▸ Records for this task:

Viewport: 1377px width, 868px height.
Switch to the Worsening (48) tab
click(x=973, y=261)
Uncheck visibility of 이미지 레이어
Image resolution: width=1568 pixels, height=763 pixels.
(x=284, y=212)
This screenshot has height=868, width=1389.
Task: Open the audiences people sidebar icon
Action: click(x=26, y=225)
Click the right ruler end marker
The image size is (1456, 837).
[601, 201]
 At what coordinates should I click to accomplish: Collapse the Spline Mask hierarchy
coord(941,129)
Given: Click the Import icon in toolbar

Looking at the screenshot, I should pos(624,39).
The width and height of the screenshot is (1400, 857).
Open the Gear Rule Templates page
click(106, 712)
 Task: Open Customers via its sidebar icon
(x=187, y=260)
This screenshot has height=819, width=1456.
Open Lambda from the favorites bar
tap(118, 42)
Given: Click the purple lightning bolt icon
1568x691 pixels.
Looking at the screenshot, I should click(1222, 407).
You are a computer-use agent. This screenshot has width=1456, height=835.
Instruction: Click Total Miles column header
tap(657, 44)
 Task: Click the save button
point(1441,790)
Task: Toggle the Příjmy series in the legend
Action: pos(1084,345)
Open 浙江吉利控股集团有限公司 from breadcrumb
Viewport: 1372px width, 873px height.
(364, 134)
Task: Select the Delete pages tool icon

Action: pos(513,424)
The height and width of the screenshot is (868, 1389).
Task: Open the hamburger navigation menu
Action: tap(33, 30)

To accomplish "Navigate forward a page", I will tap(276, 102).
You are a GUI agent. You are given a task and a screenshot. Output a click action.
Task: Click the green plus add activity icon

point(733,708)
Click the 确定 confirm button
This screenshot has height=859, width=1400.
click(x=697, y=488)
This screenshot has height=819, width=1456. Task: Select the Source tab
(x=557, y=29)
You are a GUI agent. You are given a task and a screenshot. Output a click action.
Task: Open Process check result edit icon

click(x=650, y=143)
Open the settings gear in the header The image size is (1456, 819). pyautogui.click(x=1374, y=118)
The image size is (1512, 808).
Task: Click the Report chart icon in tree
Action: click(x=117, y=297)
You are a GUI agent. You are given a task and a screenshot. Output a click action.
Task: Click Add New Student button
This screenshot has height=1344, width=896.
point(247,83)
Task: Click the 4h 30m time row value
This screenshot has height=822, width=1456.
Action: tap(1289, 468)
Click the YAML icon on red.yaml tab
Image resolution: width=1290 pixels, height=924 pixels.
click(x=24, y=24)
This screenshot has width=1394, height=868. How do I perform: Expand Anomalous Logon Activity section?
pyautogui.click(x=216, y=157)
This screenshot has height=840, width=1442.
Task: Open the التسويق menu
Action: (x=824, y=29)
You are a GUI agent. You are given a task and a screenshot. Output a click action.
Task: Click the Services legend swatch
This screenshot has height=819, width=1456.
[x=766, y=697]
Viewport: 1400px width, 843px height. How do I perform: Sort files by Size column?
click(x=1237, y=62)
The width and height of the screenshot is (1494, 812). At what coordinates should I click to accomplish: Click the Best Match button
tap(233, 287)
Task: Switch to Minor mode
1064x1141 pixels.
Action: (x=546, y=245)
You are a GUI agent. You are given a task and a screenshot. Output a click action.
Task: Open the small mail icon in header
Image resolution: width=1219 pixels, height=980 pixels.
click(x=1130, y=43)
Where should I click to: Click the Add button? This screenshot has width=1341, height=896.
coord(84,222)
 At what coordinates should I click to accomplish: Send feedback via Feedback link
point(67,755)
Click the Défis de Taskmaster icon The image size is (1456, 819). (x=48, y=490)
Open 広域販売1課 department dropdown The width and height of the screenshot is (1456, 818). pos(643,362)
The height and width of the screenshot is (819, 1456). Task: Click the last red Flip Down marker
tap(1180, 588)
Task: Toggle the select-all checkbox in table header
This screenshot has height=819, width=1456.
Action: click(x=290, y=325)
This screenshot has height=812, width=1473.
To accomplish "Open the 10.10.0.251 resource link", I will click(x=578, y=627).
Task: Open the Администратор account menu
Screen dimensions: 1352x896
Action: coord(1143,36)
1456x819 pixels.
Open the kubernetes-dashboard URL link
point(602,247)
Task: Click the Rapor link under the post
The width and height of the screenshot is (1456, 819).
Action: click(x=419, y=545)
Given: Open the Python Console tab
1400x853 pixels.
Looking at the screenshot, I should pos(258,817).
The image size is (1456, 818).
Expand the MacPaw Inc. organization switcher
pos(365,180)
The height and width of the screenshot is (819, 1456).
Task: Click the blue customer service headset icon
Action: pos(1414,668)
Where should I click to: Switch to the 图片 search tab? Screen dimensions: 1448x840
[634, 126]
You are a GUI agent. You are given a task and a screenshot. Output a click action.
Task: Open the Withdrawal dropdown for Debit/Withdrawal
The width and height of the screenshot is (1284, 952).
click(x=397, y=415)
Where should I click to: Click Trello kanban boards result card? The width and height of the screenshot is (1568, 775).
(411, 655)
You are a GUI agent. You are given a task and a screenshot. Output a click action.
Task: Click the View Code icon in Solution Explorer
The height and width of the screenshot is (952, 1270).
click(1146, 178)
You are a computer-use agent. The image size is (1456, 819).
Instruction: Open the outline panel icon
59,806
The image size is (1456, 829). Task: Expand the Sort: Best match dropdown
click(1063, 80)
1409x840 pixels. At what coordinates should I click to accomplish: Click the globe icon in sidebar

▸ The task:
Repeat the listing. Keep each line precisely as shown.

▸ Answer:
Viewport: 1377px width, 868px height.
Switch to the Worsening (48) tab
click(x=973, y=261)
Uncheck visibility of 이미지 레이어
Image resolution: width=1568 pixels, height=763 pixels.
(x=284, y=212)
This screenshot has height=868, width=1389.
Task: Open the audiences people sidebar icon
Action: click(x=26, y=225)
Click the right ruler end marker
The image size is (1456, 837).
[601, 201]
 At what coordinates should I click to accomplish: Collapse the Spline Mask hierarchy
coord(941,129)
Given: Click the Import icon in toolbar

Looking at the screenshot, I should pos(624,39).
The width and height of the screenshot is (1400, 857).
Open the Gear Rule Templates page
click(106, 712)
 Task: Open Customers via its sidebar icon
(x=187, y=260)
This screenshot has height=819, width=1456.
Open Lambda from the favorites bar
tap(118, 42)
Given: Click the purple lightning bolt icon
1568x691 pixels.
Looking at the screenshot, I should click(1222, 407).
You are a computer-use agent. This screenshot has width=1456, height=835.
Instruction: Click Total Miles column header
tap(657, 44)
 Task: Click the save button
point(1441,790)
Task: Toggle the Příjmy series in the legend
Action: pos(1084,345)
Open 浙江吉利控股集团有限公司 from breadcrumb
Viewport: 1372px width, 873px height.
(364, 134)
Task: Select the Delete pages tool icon

Action: pos(513,424)
The height and width of the screenshot is (868, 1389).
Task: Open the hamburger navigation menu
Action: tap(33, 30)

To accomplish "Navigate forward a page", I will tap(276, 102).
You are a GUI agent. You are given a task and a screenshot. Output a click action.
Task: Click the green plus add activity icon

point(733,708)
Click the 确定 confirm button
This screenshot has height=859, width=1400.
click(x=697, y=488)
This screenshot has height=819, width=1456. Task: Select the Source tab
(x=557, y=29)
You are a GUI agent. You are given a task and a screenshot. Output a click action.
Task: Open Process check result edit icon

click(x=650, y=143)
Open the settings gear in the header The image size is (1456, 819). pyautogui.click(x=1374, y=118)
The image size is (1512, 808).
Task: Click the Report chart icon in tree
Action: click(x=117, y=297)
You are a GUI agent. You are given a task and a screenshot. Output a click action.
Task: Click Add New Student button
This screenshot has height=1344, width=896.
point(247,83)
Task: Click the 4h 30m time row value
This screenshot has height=822, width=1456.
Action: tap(1289, 468)
Click the YAML icon on red.yaml tab
Image resolution: width=1290 pixels, height=924 pixels.
click(x=24, y=24)
This screenshot has width=1394, height=868. How do I perform: Expand Anomalous Logon Activity section?
pyautogui.click(x=216, y=157)
This screenshot has height=840, width=1442.
Task: Open the التسويق menu
Action: (x=824, y=29)
You are a GUI agent. You are given a task and a screenshot. Output a click action.
Task: Click the Services legend swatch
This screenshot has height=819, width=1456.
[x=766, y=697]
Viewport: 1400px width, 843px height. How do I perform: Sort files by Size column?
click(x=1237, y=62)
The width and height of the screenshot is (1494, 812). At what coordinates should I click to accomplish: Click the Best Match button
tap(233, 287)
Task: Switch to Minor mode
1064x1141 pixels.
Action: (x=546, y=245)
You are a GUI agent. You are given a task and a screenshot. Output a click action.
Task: Open the small mail icon in header
Image resolution: width=1219 pixels, height=980 pixels.
click(x=1130, y=43)
Where should I click to: Click the Add button? This screenshot has width=1341, height=896.
coord(84,222)
 At what coordinates should I click to accomplish: Send feedback via Feedback link
point(67,755)
Click the Défis de Taskmaster icon The image size is (1456, 819). (x=48, y=490)
Open 広域販売1課 department dropdown The width and height of the screenshot is (1456, 818). pos(643,362)
The height and width of the screenshot is (819, 1456). Task: Click the last red Flip Down marker
tap(1180, 588)
Task: Toggle the select-all checkbox in table header
This screenshot has height=819, width=1456.
Action: click(x=290, y=325)
This screenshot has height=812, width=1473.
To accomplish "Open the 10.10.0.251 resource link", I will click(x=578, y=627).
Task: Open the Администратор account menu
Screen dimensions: 1352x896
Action: coord(1143,36)
1456x819 pixels.
Open the kubernetes-dashboard URL link
point(602,247)
Task: Click the Rapor link under the post
The width and height of the screenshot is (1456, 819).
Action: click(x=419, y=545)
Given: Open the Python Console tab
1400x853 pixels.
Looking at the screenshot, I should pos(258,817).
The image size is (1456, 818).
Expand the MacPaw Inc. organization switcher
pos(365,180)
The height and width of the screenshot is (819, 1456).
Task: Click the blue customer service headset icon
Action: pos(1414,668)
Where should I click to: Switch to the 图片 search tab? Screen dimensions: 1448x840
[634, 126]
You are a GUI agent. You are given a task and a screenshot. Output a click action.
Task: Open the Withdrawal dropdown for Debit/Withdrawal
The width and height of the screenshot is (1284, 952).
click(x=397, y=415)
Where should I click to: Click Trello kanban boards result card? The width and height of the screenshot is (1568, 775).
(411, 655)
You are a GUI agent. You are given a task and a screenshot. Output a click action.
Task: Click the View Code icon in Solution Explorer
The height and width of the screenshot is (952, 1270).
click(1146, 178)
You are a computer-use agent. The image size is (1456, 819).
Instruction: Open the outline panel icon
59,806
The image size is (1456, 829). Task: Expand the Sort: Best match dropdown
click(1063, 80)
1409x840 pixels. At what coordinates should I click to accomplish: Click the globe icon in sidebar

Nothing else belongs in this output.